The two Sudans became quieter in 2019 when the long-lasting Bashir dictatorship was removed by determined popular resistance. South Sudan ended its post-independence civil war when everyone realized that they were destroying what they were allegedly fighting over and maybe a shouting-match was preferable to shooting at each other. That brought peace to both Sudans for the first time since the 1989 coup when then general Bashir took power and led Sudan on a downward trajectory.
The peace did not last and the fighting between government forces and those of the RSF that has been around since 1988, when they appeared as the Janjaweed Arab Sudanese militia in the west Sudan region of Darfur. Before 1988 the Janjaweed were involved with violence going on in neighboring Chad and Libya but after 1988 the Janjaweed concentrated its activities in Darfur. In 2013 the Janjaweed rebranded themselves as the RSF and evolved into paid Sudanese government enforcers in Darfur.

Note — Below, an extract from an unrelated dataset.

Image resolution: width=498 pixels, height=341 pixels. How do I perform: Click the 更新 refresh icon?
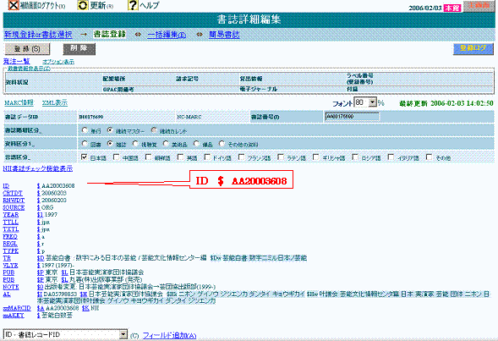click(x=83, y=5)
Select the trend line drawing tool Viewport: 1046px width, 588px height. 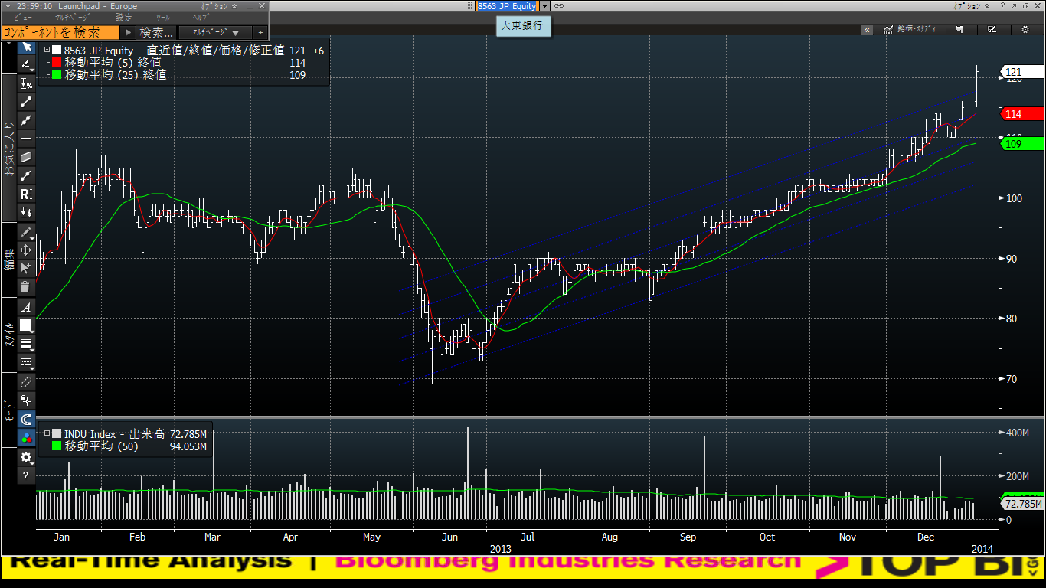[26, 102]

In 2023 the Sudan government suggested that the RSF become part of the Sudanese Army. RSF refused and in April 2023 the fighting between government forces and the RSF began. At this point the RSF was powerful enough to take on the army. Currently that struggle continues. Between then and now there were some other interesting developments. For example the slavery problem continues in Sudan and sometimes gets into the news. This happened a lot in Sudan since the 1990s as the government encouraged Arabized tribes to raid non-Moslem black African tribes and take slaves. In northern Mali retreating al Qaeda men sometimes took newly enslaved blacks with them. This tolerance of slaving is one of the many reasons Sudan is one of the five most corrupt nations in the world. These five outlaw states are, according to the annual Transparency International Corruption Perception Index, North Korea, Yemen, Syria, South Sudan and Somalia. Sudan is considered a bit less corrupt than South Sudan.
Sudan has been behaving in other ways and in October 2020 was removed from the U.S.’s State Sponsor of Terrorism/SST list. Sudan agreed to pay compensation to American victims of terror attacks, with the attack on the 2000 destroyer Cole in Yemen and the 1998 attacks on U.S. embassies in Kenya and Tanzania the most important. Sudan was on the SST list for 27 years. Sudan’s 2020 transitional government agreed to peaceful relations with Israel. That eventually happened and since late 2020, Israeli governments and security forces have cooperated with their Sudanese equivalents. Recognizing Israel was a divisive issue in Sudan. Even some pro-democracy groups opposed it. As for the SST, escaping the list means Sudan now had better access to international financial and investment organizations. It will also make it much easier and legal for Sudanese to import western technology like computers, smart phones and software. Sudan now had easier access to foreign aid of all types, including life-saving medical assistance. This aid was
a major consideration, for Sudan’s governments were always facing an extended economic crisis and shortages of food and medical supplies.